『説文』入門(24) -「鈕」-

いわゆる志賀島の金印は、その仕様のみならず「漢委奴國王」という文面からも、後漢朝の官印である。従ってその材質や「璽・章・印」の表記のみならず、鈕の形にも制約がある。漢朝においては、鈕に何を象るかについても、厳密に決まっていたと考えてよかろう。
鈕は印を持つところで、紐を通すために穴が開いており、その紐にもステイタスがあった。「鈕」「紐」が字形においても関連しそうな点がおもしろい。
『説文』で「鈕」は「鈕 印鼻也 从金 丑聲」(十四篇上077)、「紐」は「紐 系也 一曰 結而可解 从糸 丑聲」(十三篇上137)となっている。声符がともに「丑」であり、段氏は『廣韻』説を採りいずれも「女久切」で同音に読んでいる。
『漢官儀』によれば、
「諸矦王黄金璽 橐駝鈕 文曰璽」、
「列矦黄金印 龜鈕 文曰章」、
「丞相大將軍黄金印 龜鈕 文曰章」、
「中二千石銀印 龜鈕 文曰章」、
「千石六百石四百石銅印 鼻鈕 文曰印」
などとなっている。この他、近隣の異民族へ与えた官印の鈕は羊、駱駝などを象っている。
金印の鈕は蛇である。鈕に龍虎が施されていれば「龍虎鈕」、亀であれば「龜鈕」と呼ばれるから、金印の場合は「蛇鈕」と言えそうだ。

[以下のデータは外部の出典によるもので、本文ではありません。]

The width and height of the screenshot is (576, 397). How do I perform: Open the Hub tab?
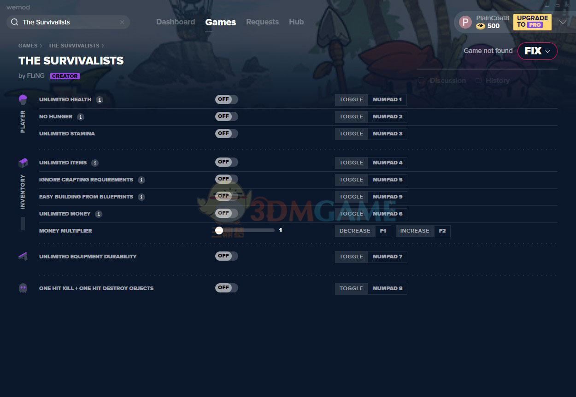pos(296,22)
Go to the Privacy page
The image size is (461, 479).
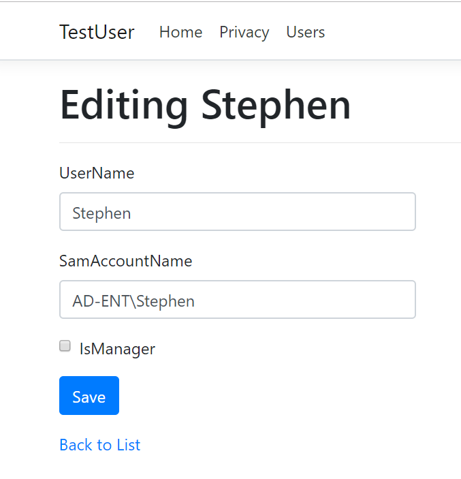coord(244,33)
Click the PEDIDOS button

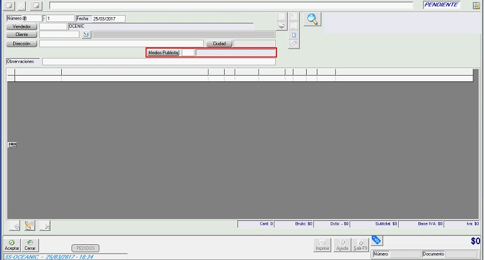pos(85,248)
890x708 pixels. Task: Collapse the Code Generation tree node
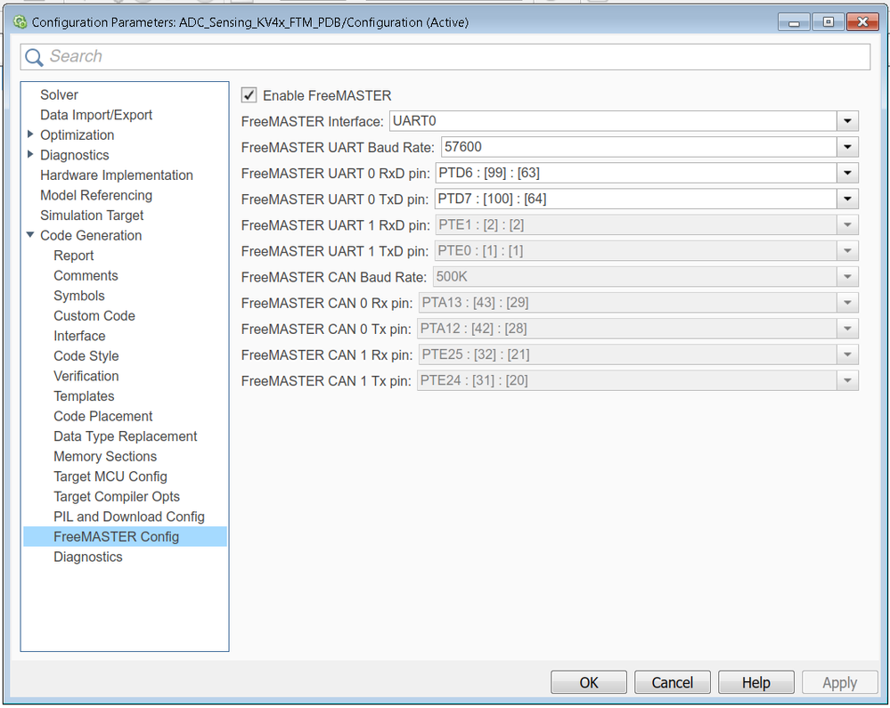[x=31, y=235]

『詩經』「如蠻如髦」(魚藻之什・角弓8章)の毛伝に「蠻 南蠻也」とあり、同じく『説文』でも「蠻」は「蠻 南蠻 它種」(十三篇上407)である。「蠻」の段注が要を得ているので引用すると、「説从虫之所由 以其蛇種也 蛇者 虫也 蠻與閩皆人也」となっている。字形に含まれる「虫」は「蛇」の意で、「蠻」「閩」が蛇名ではなく種人を指していると云う。

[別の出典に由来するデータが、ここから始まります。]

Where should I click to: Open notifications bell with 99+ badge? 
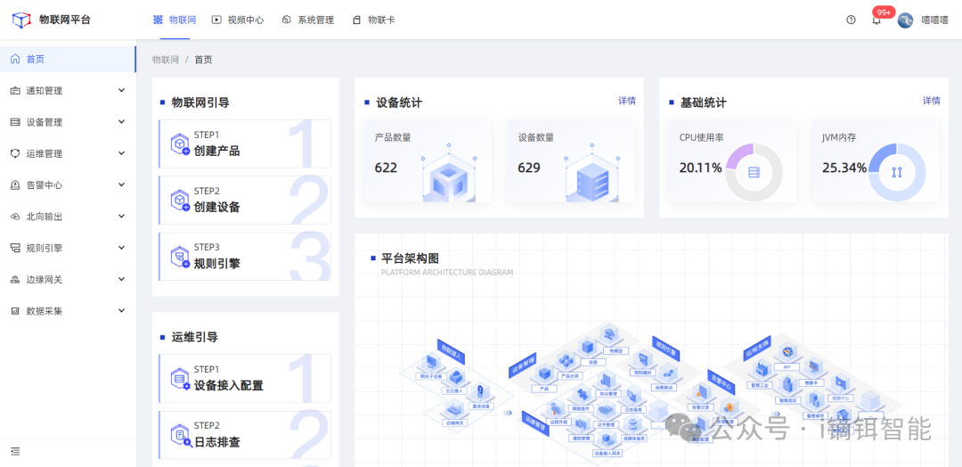point(876,20)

『史記』越王句踐世家に「後七世 至閩君搖 佐諸侯平秦 漢高帝復以搖爲越王 以奉越後 東越 閩君 皆其後也」とある。越王の無彊が楚に敗れて七世後、閩君揺という者が秦を平らげることに功があり、郡国制のもとではあるが「越王」に取り立てられた。「閩」「東越」はその越王の後だと云う。
『説文』で「閩」は「閩 東南越 它種」(十三篇上408)であり、「閩」を東越と共に「它種」と解していることになる。
また『釋名』も「越 夷蠻之國」(釋州國・26)とするから、漢代にわたって南蛮が蛇種であり、また越種を蛇種と考えていたことも確かである。
「滇王」の印は、蛇鈕であり、「滇國」が「南蠻 它種」の範疇にあったことを示しているだろう。金印も、蛇鈕から、やはり「南蠻 它種」を背景に持つ者に与えられたと考えてよいのではないか。